What's interesting about their work is that they are able to split the
compilation according to what can be done on the GPU. They have a custom GPU
backend for LLVM where they put as much of the processing pipeline as
possible, and the remainder is compiled for the CPU. In both cases, the
intermediate code is LLVM.

I've used LLVM for a simple functional language; it's easy to work with.
There are even C bindings, in case using the C++ bindings is not desired.

Another point in favor of LLVM: Python is moving towards running on LLVM, so
in the future blender may ship LLVM anyway when bundling Python. They
already have a JIT'ing version of Python running with LLVM, but it's not
finished. If you're curious, check out the Unladen Swallow project:

http://code.google.com/p/unladen-swallow/

One problem with switching to just LLVM is that parts of the
compositing pipeline would have to be written in LLVM IR. A way around
this is to use Clang, a C/C++/Objective C frontend which is part of
the LLVM project. With Clang,
we could compile the current node processing code (in
C) into LLVM IR, and then at runtime, generate IR to hook together the parts
of the node tree. The IR would then be JIT'd to optimized native code. This
way each node tree would become a single optimized function.

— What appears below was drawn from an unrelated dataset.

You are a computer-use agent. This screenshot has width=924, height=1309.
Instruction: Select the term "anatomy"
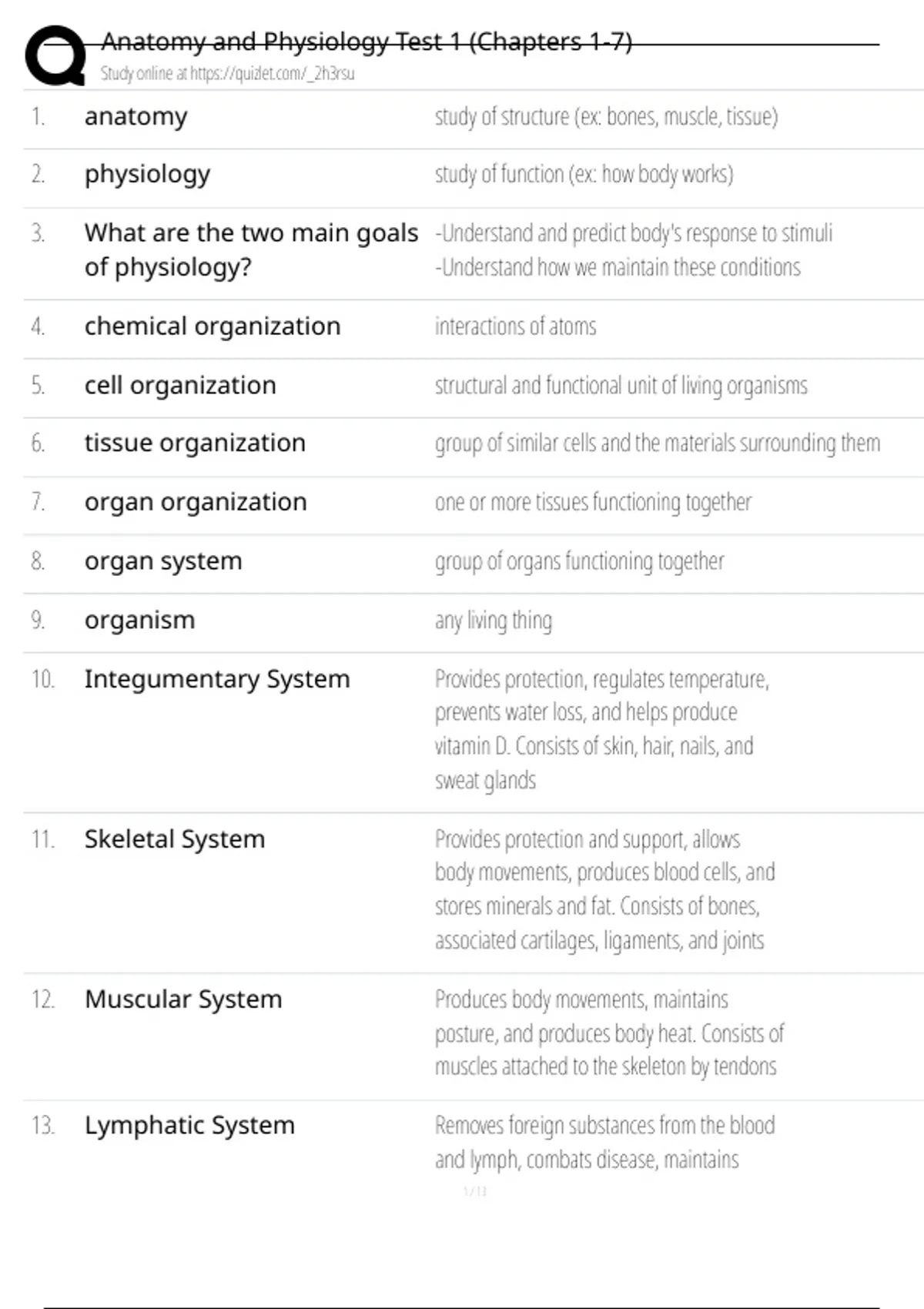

Having LLVM + Clang would also open doors for things like compiling GLSL
shaders for final rendering (rather than just preview). However, it would be
a  departure from what Blender is doing now.

Keir


>
> * Define implicit conversions allowing nodes (e.g. Invert) to be
> defined once to work on colors, and then be automatically converted to
> work on textures and shaders (since both are defined as functions
> returning colors).
> * Results in an extensible node system: instead of defining a new tree
> type, just define a new data type and some nodes that work on it.
> * No more duplication of code with tiny changes (math, image...)
>
> I'd like to hear any comments or criticisms you might have.